# WHAT YOU SHOULD DO
Write out exactly the lines between the line containing "The image size is (829, 515)." and the end of the records, counting both ends, and leave out all pictures.

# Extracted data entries
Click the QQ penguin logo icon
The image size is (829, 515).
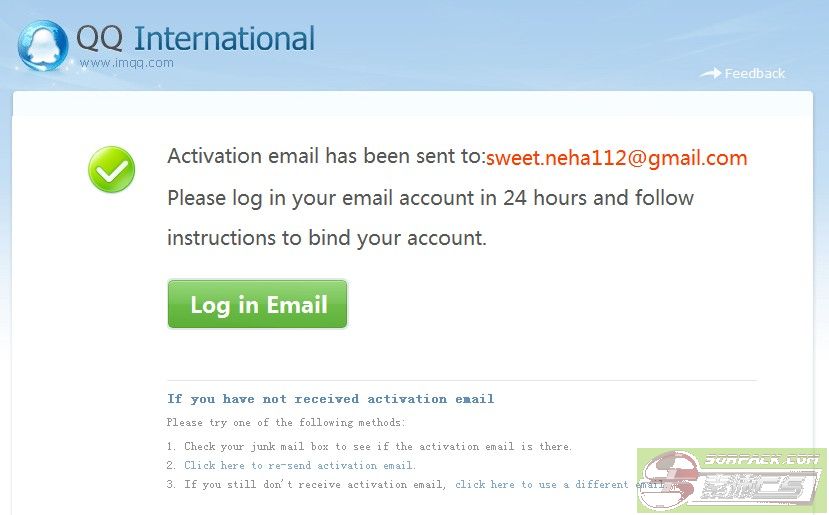pos(43,45)

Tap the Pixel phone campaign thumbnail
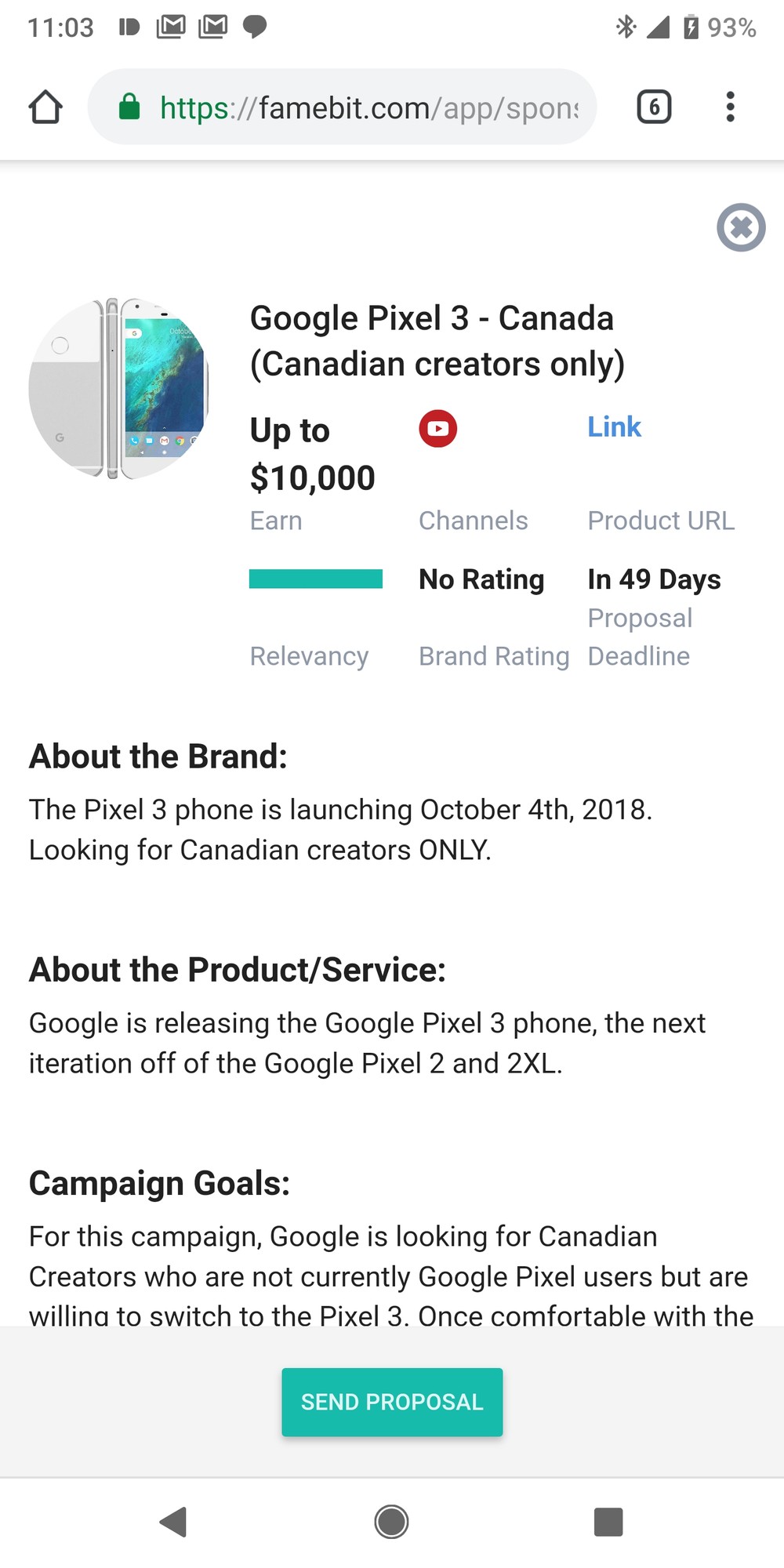pos(119,389)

# RESULT FOR THIS TASK
The image size is (829, 515).
pos(43,45)

Tap the Pixel phone campaign thumbnail
pos(119,389)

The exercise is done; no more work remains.